Faits Divers
Vingt ans de réclusion pour le meurtre d’une jeune femme de 18 ans


Un homme de 23 ans a été condamné pour avoir étranglé une adolescente après une dispute concernant une transaction sexuelle. Le verdict est intervenu à l’issue d’un procès devant la cour d’assises du Val-de-Marne.
La justice a rendu son verdict concernant le décès d’Anaïs M., survenu en mai 2021. Lilian Milczarek, âgé de 23 ans, écope de vingt années de réclusion criminelle pour avoir provoqué la mort de la jeune femme de 18 ans. Les faits remontent à la nuit du 9 au 10 mai, lorsque les deux individus s’étaient rencontrés dans le cadre d’une prestation tarifée.
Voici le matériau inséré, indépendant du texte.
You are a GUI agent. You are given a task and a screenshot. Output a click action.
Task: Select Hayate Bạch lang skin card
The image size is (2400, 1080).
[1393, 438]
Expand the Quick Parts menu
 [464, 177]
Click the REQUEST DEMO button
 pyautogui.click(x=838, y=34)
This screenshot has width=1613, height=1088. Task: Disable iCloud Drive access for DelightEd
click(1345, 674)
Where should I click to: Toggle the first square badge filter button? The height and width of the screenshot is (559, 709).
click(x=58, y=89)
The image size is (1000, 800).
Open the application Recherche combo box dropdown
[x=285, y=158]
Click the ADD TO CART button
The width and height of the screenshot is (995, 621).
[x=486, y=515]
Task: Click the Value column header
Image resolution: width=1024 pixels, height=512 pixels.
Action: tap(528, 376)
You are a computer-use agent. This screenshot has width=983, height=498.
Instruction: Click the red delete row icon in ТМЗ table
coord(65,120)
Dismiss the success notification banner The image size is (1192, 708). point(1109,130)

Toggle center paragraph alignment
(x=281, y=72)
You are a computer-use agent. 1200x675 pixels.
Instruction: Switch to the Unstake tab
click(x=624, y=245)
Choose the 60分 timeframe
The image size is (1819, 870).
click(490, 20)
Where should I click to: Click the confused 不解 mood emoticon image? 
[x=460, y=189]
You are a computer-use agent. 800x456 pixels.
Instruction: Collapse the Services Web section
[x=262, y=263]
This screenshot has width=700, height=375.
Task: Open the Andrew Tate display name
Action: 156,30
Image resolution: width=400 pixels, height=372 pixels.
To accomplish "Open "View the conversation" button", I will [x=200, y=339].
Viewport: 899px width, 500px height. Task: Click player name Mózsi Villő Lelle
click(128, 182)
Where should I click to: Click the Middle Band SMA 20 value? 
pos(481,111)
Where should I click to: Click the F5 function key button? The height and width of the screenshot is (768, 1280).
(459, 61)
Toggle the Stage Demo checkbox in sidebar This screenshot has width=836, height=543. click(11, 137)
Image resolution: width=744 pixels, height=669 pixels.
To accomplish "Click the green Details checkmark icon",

L’affaire s’est déroulée au domicile des grands-parents de l’accusé, situé au Plessis-Trévise. Après avoir consommé de l’alcool, les deux personnes sont descendues dans un parking souterrain où devait avoir lieu la transaction. Le différend a éclaté lorsque le jeune homme a refusé de régler la somme convenue, proposant uniquement la moitié du montant initial. La victime ayant manifesté son désaccord, l’accusé l’a frappée avant de l’étrangler avec son bras tout en lui bâillonnant la bouche.
Le parquet a décrit un individu dangereux et imprévisible, soulignant qu’il avait ôté la vie pour une simple frustration. L’avocate générale a qualifié le geste d’égocentrique, précisant que l’accusé considérait sa victime comme insignifiante. Bien que titulaire d’un brevet de secourisme, il n’a tenté aucune manœuvre de réanimation après avoir constaté le décès, restant près de dix minutes auprès du corps sans intervenir.
Le corps sans vie d’Anaïs M. a été découvert au petit matin sur un trottoir de Pontault-Combault, où l’auteur des faits l’avait abandonnée après avoir tenté de le brûler. Durant le procès, l’accusé a reconnu les faits tout en niant toute intention homicide, expliquant avoir agi pour faire taire la jeune femme.
La défense a plaidé les circonstances atténuantes, évoquant le parcours difficile du condamné marqué par l’abandon parental et une alcoolisation précoce. L’avocat des parties civiles a pour sa part rappelé l’extrême jeunesse de la victime et la brutalité des faits. Avant le délibéré, l’accusé s’est tourné vers la famille d’Anaïs pour présenter des excuses qu’il a lui-même qualifiées d’insuffisantes face à l’irréparable.